Dalam melacak akar historis kelompok Radikalis, Alex P. Schmid menyebut bahwa radikalisme tidak selamanya dapat diidentifikasi pada penolakan mereka terhadap penerapan sistem demokrasi. Mereka tidak selamanya mendukung tindak kekerasan dalam menyikapi sesuatu. Pun dalam hal beragama, kelompok radikalis pada keadaan tertentu bisa saja bersifat rasional dan inklusif (Schmid, 2013). Dalam pandangan Schmid, negasi atas hal-hal di atas lebih tepat diasosiasikan dengan kelompok ekstrimis; yang dalam tindakannya menggunakan cara-cara kekerasan.
Namun, bila tindakan dan cara pandang berlebihan mulai mendominasi pola pikir kelompok radikalis, maka ia telah masuk pada apa yang disebut oleh Charless Kimball sebagai monopoli kebenaran (truth claim). Monopoli kebenaran dalam pengertian Kimball muncul saat suatu kelompok mengklaim agamanya sebagai satu-satunya jalan yang mutlak benar (Kimball, 2008).
Lebih lanjut, Kimball menyebut truth claim terhadap agama sendiri yang dibarengi dengan keinginan untuk membasmi kelompok agama atau bahkan mazhab yang berbeda adalah ciri dari orang-orang yang bersifat eksklusif dalam beragama.
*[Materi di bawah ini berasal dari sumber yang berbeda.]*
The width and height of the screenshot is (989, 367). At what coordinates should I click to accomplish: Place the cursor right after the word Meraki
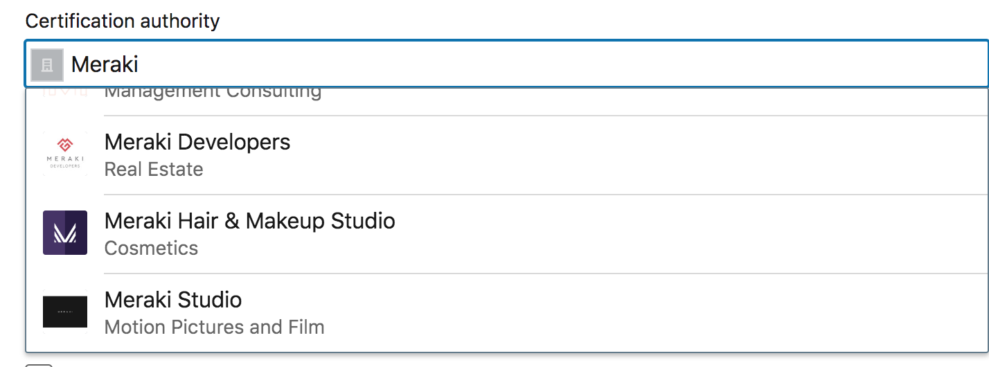140,65
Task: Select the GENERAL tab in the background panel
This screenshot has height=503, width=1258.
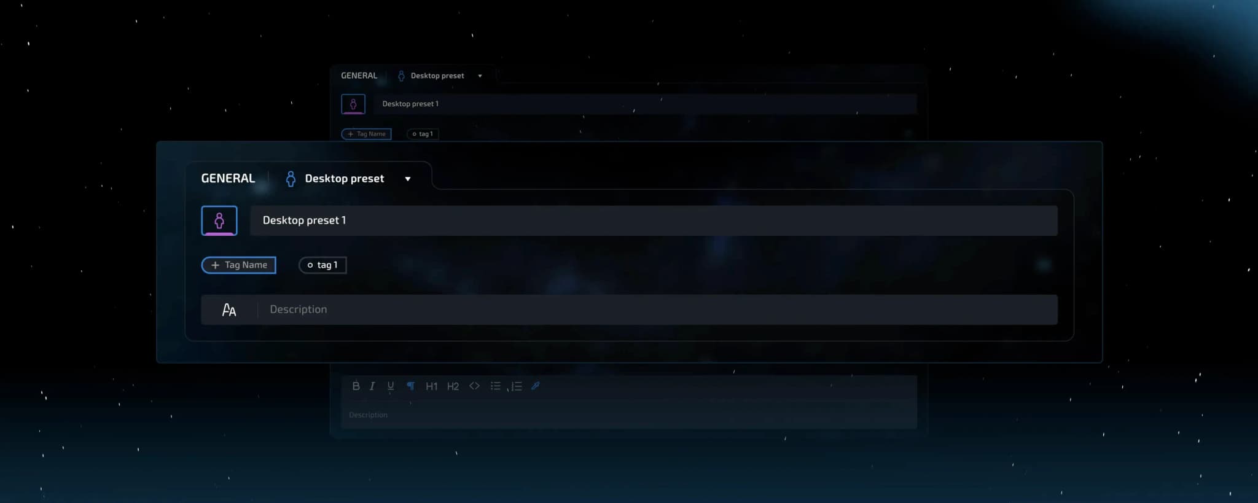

Salah satu bukti konkret truth claim yang terjadi di Indonesia adalah masifnya kafir-mengkafirkan (takfiri) dan sesat-menyesatkan yang dilakukan oleh kelompok revivalis, seperti Islamic State of Iraq and Syiria (ISIS) yang mulai menyebar di Indonesia setelah tumbangnya pemerintah Orde Baru pada 1998 (Rijal, 2010). Kelompok ini cenderung mempolitisasi kebenaran hanya untuk dirinya, bahwa setiap hal yang berbeda, tidak sesuai ajaran syariat, tidak sejalan dengan pemahaman mereka, dikategorikan pada kelompok kafir atau keluar dari agama Islam.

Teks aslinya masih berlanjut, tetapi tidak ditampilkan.